**TASK REQUIREMENTS:** Only the text belongs in the copy. Transcribe the data exactly and drop any pictures.

::: DATA EXCERPTS

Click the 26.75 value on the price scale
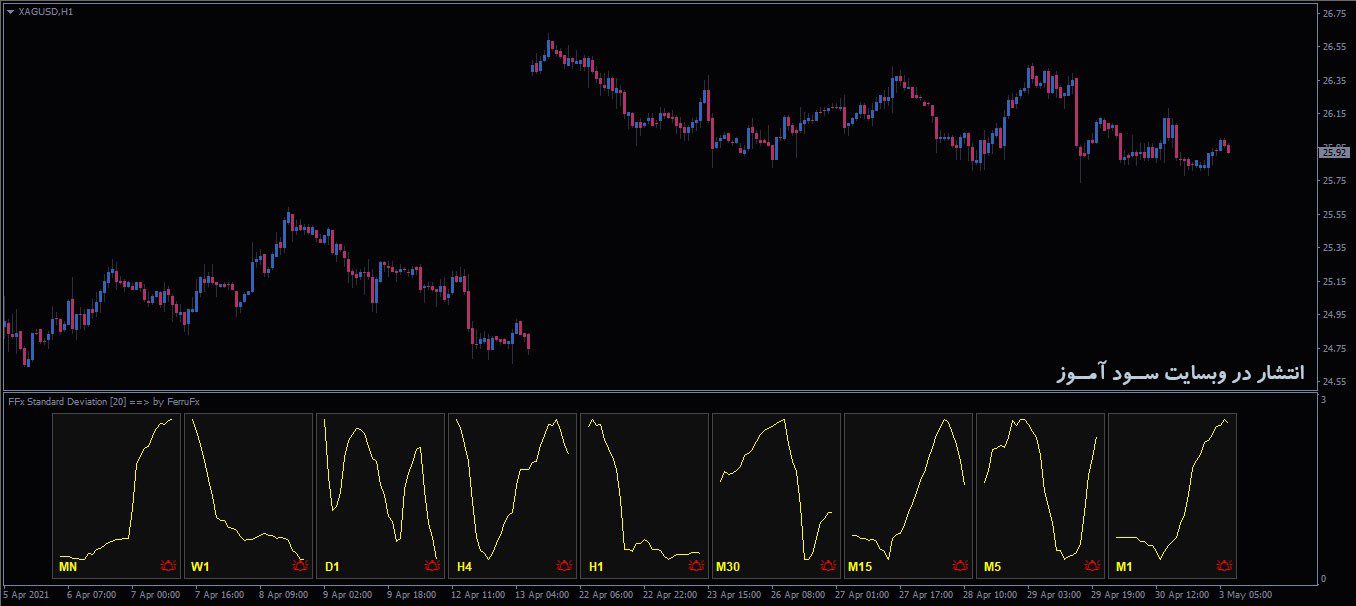(x=1336, y=14)
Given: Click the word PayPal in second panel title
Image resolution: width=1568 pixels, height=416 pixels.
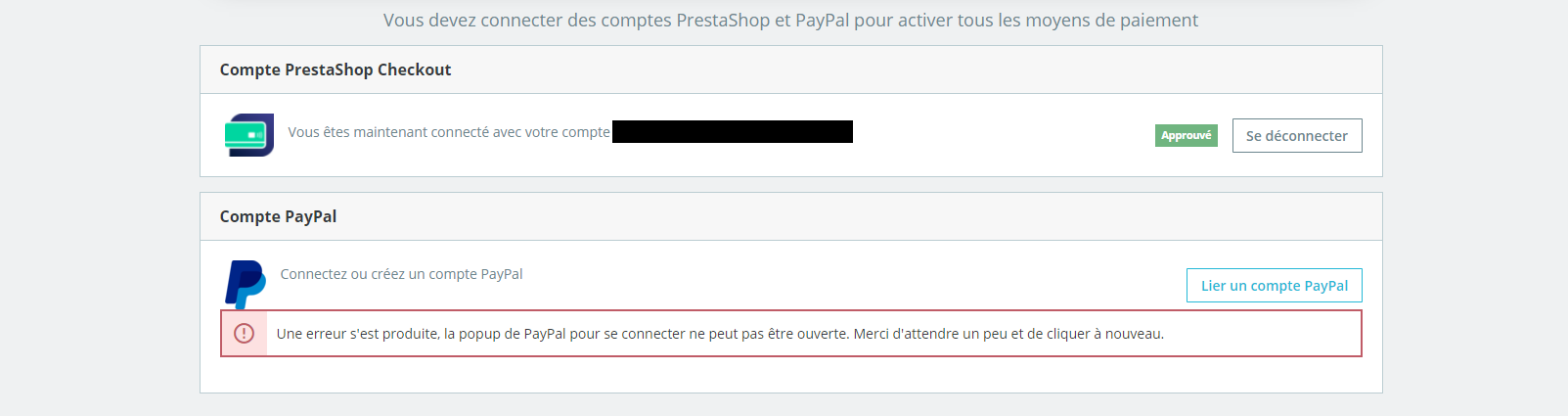Looking at the screenshot, I should click(x=310, y=216).
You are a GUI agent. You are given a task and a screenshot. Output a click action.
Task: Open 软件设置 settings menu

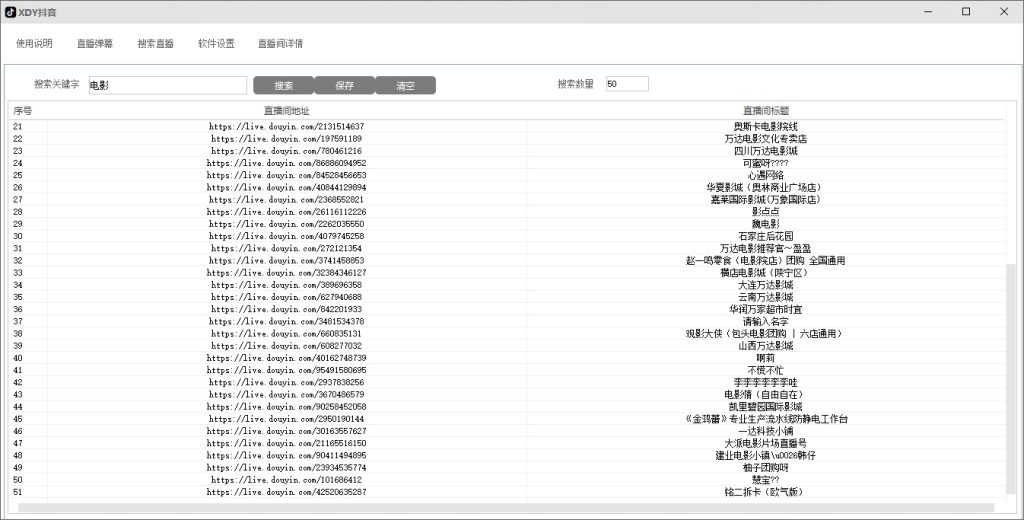coord(216,44)
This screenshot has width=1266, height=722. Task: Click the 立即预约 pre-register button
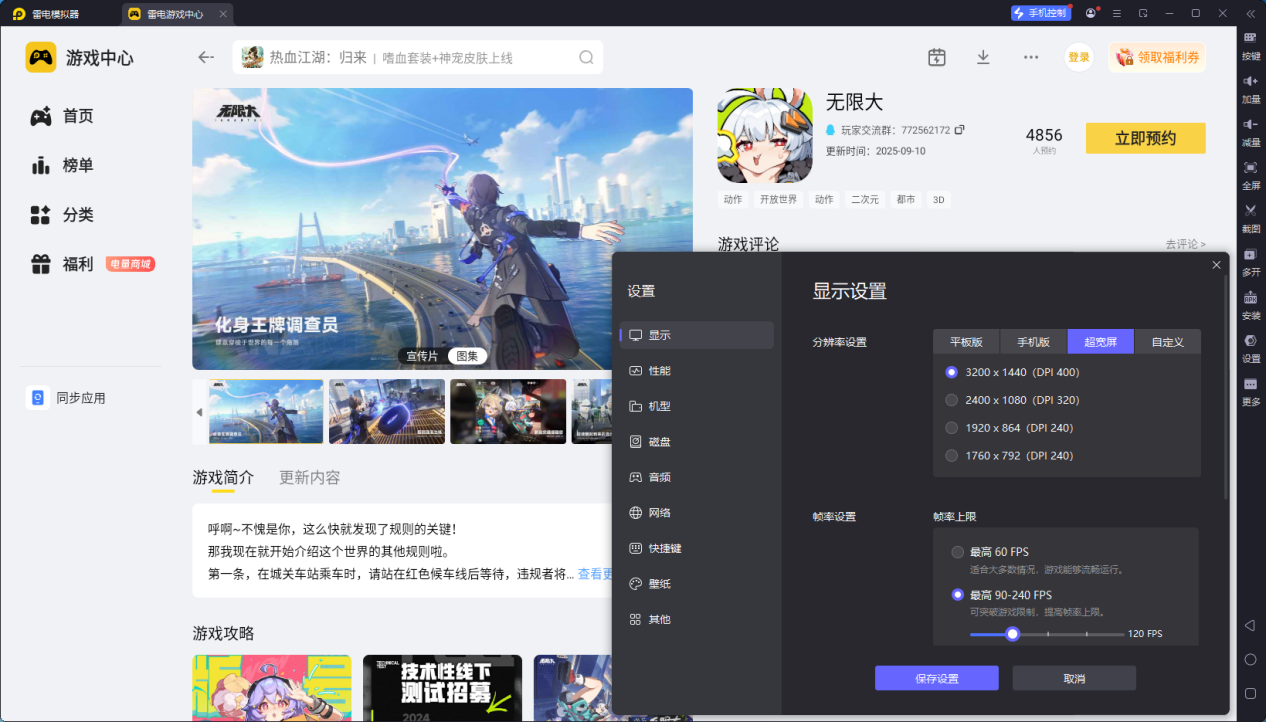point(1145,138)
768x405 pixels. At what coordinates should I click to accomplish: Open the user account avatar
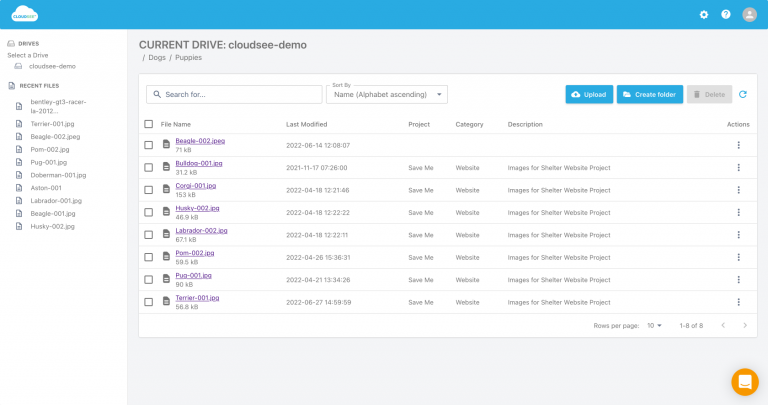coord(748,15)
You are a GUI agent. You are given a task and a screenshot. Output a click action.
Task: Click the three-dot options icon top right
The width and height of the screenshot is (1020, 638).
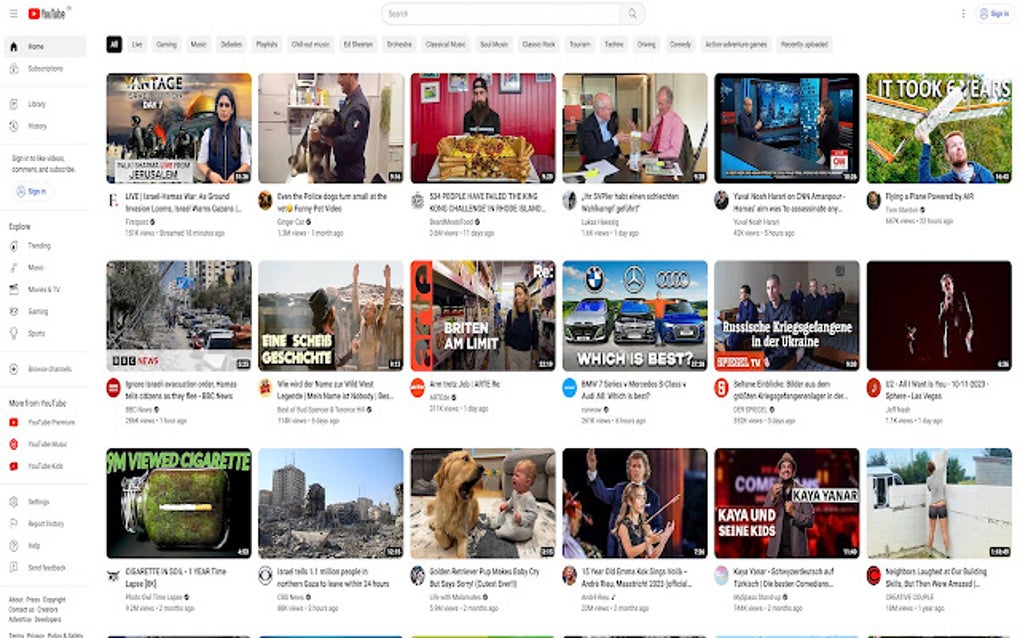click(x=963, y=14)
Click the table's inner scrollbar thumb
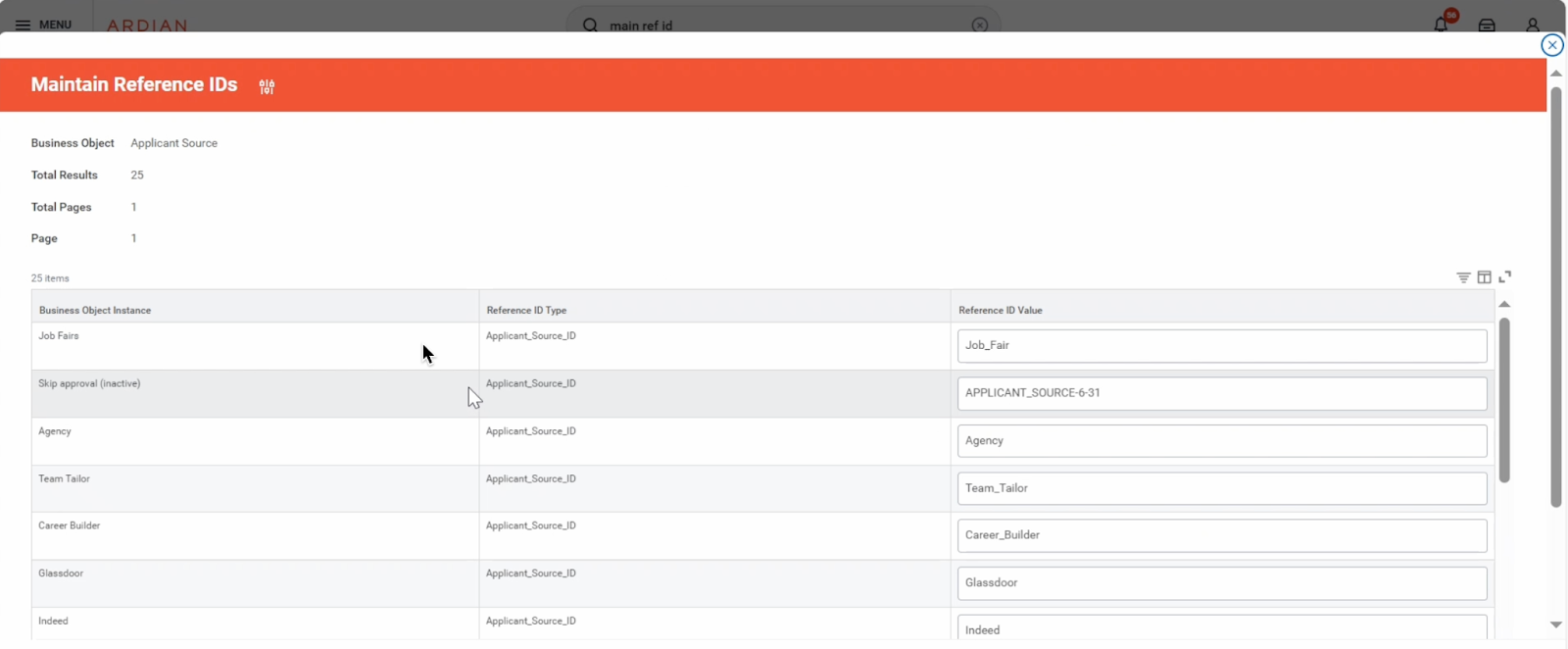The image size is (1568, 649). [1504, 400]
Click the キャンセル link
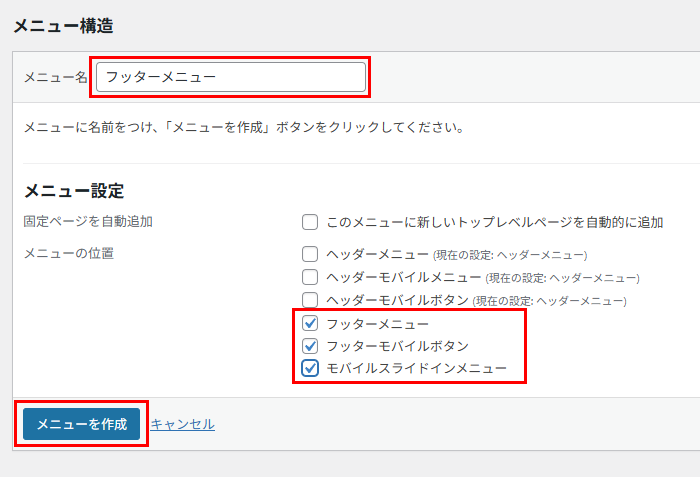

::::::

**SOLVED EXERCISE:**
Click the 26.75 value on the price scale
(x=1336, y=14)
Given: Click the word PayPal in second panel title
Image resolution: width=1568 pixels, height=416 pixels.
Looking at the screenshot, I should click(x=310, y=216).
You are a GUI agent. You are given a task and a screenshot. Output a click action.
Task: Open 软件设置 settings menu

coord(216,44)
This screenshot has width=1266, height=722. Task: Click the 立即预约 pre-register button
point(1145,138)
768x405 pixels. At what coordinates should I click to accomplish: Open the user account avatar
coord(748,15)
You are a GUI agent. You are given a task and a screenshot. Output a click action.
Task: Click the three-dot options icon top right
The width and height of the screenshot is (1020, 638).
click(x=963, y=14)
Click the table's inner scrollbar thumb
The image size is (1568, 649). [1504, 400]
Click the キャンセル link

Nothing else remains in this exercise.